But Miami Art Museum leaders say they’re worried about what the downsized city park will look like, and whether it will be ready in time for their grand opening, scheduled to coincide with the arrival of the international art hordes for the Art Basel/Miami Beach fair in early December 2013. They’re especially concerned about the critical promenade, without which they say the museum could not open.

Their worst fear: Having an unfinished mud pit at their doorstep just when they have the attention of the international art world. Almost as bad, they say, would be a bare-bones park that detracts from the impact of their lavish new building, designed by the Swiss architecture firm Herzog & deMeuron.

“We remain very concerned about the quality of the overall scheme,’’ said MAM director Thom Collins. “Think about it. The park could be such an incredible amenity. This is the last parcel in that crown of downtown waterfront. It should be a real jewel. Our building is going to be beautiful. The plaza will be incredible. Our immediate landscaping will be beautiful. But what will happen south of there is in question.’’

Aside from plans for the simplified baywalk and promenade, the city has released no plans or renderings of the scaled-down green space, nor issued any descriptions of its scope. No work is apparent at the park.

Fiscal reality

Several mature trees, uprooted from the site of the Brickell CitiCentre project, were recently moved to the park by the developer, Swire Properties, and clumps of Bicentennial Park trees survive. But the center of the park space — used for special events like the Cirque du Soleil tent — remains a bare, treeless desert.

Sarnoff said the scaling down answers the city’s fiscal reality.

The Omni CRA special taxing district, which was to finance the full-fledged Cooper Robertson park, saw revenues drop significantly during the economic crash and has yet to fully recover, he said. The agency is also now on the hook to repay a $45 million loan the city took out to cover its share of the under-construction PortMiami tunnel, leaving relatively little cash for the park, he said.

The bulk of the baywalk is being financed by the Florida Inland Navigation Board, a special taxing district that pays for improvements along the state’s coastlines and financed reconstruction of the site’s seawall.
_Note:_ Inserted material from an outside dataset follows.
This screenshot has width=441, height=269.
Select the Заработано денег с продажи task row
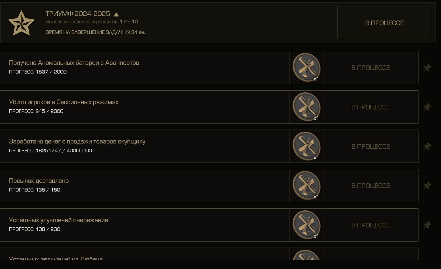pos(145,146)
The Omni CRA, meanwhile, is contributing about $5 million toward the park.

The Museum Park plan, including the new homes for the art museum and the science museum, was a cornerstone of former Mayor Manny Diaz’s efforts to revitalize downtown Miami. The museum buildings are being funded through a combination of Miami-Dade County bonds and private donations.

The park portion was included separately in the so-called mega-plan that Diaz negotiated with Miami-Dade County to simultaneously finance the PortMiami tunnel, the new Miami Marlins stadium and affordable housing in Overtown, using in part revenue generated by the Omni and Overtown CRAs. The tunnel is halfway done, the stadium is open, and the Overtown CRA is set to consider a plan to issue $50 million in bonds to subsidize several new housing developments in the historic but impoverished black neighborhood.

Some wonder if the promised park will ever materialize.

“It’s a shame, really,’’ said Science Museum director Gillian Thomas, whose building is scheduled for completion a year after the art museum is done.